Marc Chagall - Artists - Leslie Sacks Gallery

Marc Chagall (1887-1985)

Marc Chagall was born on July 7, 1887 in Vitsyebsk, Russia. He was trained and educated in art in St. Petersburg and spent a considerable time studying and working in Paris. After the Russian Revolution he was director of the Art Academy in Vitsyebsk and was the art director of the Moscow Jewish State Theater. Chagall painted several murals in the theater lobby and executed the settings for numerous theater productions. Thereafter he returned to Paris and during World War II, he fled to the United States. The Museum of Modern Art, New York held a retrospective of his works in 1946. He ultimately settled permanently in France in 1948.

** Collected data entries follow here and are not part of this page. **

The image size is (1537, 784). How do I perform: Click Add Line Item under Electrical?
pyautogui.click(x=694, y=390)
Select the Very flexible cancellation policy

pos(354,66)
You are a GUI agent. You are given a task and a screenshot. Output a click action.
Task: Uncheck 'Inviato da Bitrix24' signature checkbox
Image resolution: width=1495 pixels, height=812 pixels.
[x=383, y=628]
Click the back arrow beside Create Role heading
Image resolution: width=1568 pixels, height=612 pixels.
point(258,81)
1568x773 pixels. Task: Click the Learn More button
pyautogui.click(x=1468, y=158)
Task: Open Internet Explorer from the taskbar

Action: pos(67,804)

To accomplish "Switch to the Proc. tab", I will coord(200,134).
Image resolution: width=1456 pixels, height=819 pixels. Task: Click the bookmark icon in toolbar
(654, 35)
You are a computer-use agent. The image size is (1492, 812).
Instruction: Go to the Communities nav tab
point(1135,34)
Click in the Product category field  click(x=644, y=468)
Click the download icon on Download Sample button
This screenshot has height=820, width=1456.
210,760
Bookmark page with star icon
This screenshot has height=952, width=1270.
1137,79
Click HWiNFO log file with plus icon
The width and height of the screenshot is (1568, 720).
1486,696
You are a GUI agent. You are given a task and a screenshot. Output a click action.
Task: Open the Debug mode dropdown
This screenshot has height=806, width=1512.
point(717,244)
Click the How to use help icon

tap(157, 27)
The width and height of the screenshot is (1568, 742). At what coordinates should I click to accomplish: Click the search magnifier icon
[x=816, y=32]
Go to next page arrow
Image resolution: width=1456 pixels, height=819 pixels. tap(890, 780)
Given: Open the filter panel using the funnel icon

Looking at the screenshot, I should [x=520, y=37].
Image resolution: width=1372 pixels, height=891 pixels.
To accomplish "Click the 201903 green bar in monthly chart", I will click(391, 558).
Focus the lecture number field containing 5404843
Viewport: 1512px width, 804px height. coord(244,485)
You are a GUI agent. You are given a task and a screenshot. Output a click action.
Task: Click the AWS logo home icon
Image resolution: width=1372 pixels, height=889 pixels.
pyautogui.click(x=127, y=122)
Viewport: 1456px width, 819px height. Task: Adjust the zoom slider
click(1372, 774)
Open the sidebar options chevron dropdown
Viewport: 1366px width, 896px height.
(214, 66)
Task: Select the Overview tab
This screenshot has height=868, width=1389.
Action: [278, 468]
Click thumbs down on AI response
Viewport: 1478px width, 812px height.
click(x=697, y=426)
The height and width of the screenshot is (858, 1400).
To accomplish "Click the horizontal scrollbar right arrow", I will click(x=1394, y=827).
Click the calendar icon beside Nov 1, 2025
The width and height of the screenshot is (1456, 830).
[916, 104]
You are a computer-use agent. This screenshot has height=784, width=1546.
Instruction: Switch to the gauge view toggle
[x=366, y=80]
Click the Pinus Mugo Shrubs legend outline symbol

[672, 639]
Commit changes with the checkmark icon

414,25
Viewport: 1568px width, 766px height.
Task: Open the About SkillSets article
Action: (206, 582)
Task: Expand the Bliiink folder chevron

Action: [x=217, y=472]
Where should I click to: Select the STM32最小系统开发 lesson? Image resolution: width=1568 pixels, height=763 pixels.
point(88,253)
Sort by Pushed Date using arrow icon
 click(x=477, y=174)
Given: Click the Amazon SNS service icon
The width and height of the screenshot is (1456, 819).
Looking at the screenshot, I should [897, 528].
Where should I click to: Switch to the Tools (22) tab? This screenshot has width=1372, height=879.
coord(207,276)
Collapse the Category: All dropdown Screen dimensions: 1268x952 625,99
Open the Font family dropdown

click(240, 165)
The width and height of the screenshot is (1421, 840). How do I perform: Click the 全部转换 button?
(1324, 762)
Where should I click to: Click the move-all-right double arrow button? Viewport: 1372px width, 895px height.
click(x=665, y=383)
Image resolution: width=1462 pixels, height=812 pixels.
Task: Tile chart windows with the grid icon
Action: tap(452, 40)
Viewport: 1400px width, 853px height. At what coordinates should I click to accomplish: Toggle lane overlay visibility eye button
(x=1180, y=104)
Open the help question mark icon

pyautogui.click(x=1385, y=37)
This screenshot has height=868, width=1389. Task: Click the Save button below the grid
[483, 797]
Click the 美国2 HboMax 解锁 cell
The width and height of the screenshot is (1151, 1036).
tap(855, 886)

Chagall is distinguished for his surrealistic inventiveness. He is recognized as one of the most significant painters and graphic artists of the twentieth century. His personal and unique imagery is often suffused with exquisite poetic inspiration. His distinctive use of color and form is derived partly from Russian expressionism and was influenced decisively by French Cubism. His numerous works represent characteristically vivid recollections of Russian-Jewish village scenes, as in I and the Village (1911, Museum of Modern Art, New York City), and incidents in his private life, as in the print series Mein Leben (German for "My Life,"1922), in addition to treatments of Jewish subjects, of which The Praying Jew (1914, Art Institute of Chicago) is one. 

Chagall’s works combine recollection with folklore and fantasy. In the late 1920s to 1939, he created a series of etchings illustrating biblical themes from the Old Testament, as well as the 12 stained-glass windows in the Hadassah Hospital of the Hadassah-Hebrew University Medical Center in Jerusalem. In 1973 Musée National Message Biblique Marc Chagall was opened in Nice, France, to house hundreds of his biblical works. Chagall created many prints that illustrated literary classics. His canvas covers the ceiling of the Opéra in Paris, and two large murals hang in the lobby of the Metropolitan Opera House in New York City. An exhibition of the artist’s work from was held at the Musée du Louvre, Paris, and another major retrospective was held at the Philadelphia Museum of Art in 1985.

Chagall died March 28, 1985, in Saint-Paul-de-Vence, France. His works are held in the permanent collections of virtually every museum of modern art including, The Art Institute of Chicago, The Solomon R. Guggenheim, the Hermitage Museum, St. Petersburg, The Metropolitan Museum of Art, The Museum of Modern Art, New York, and the San Francisco Museum of Modern Art.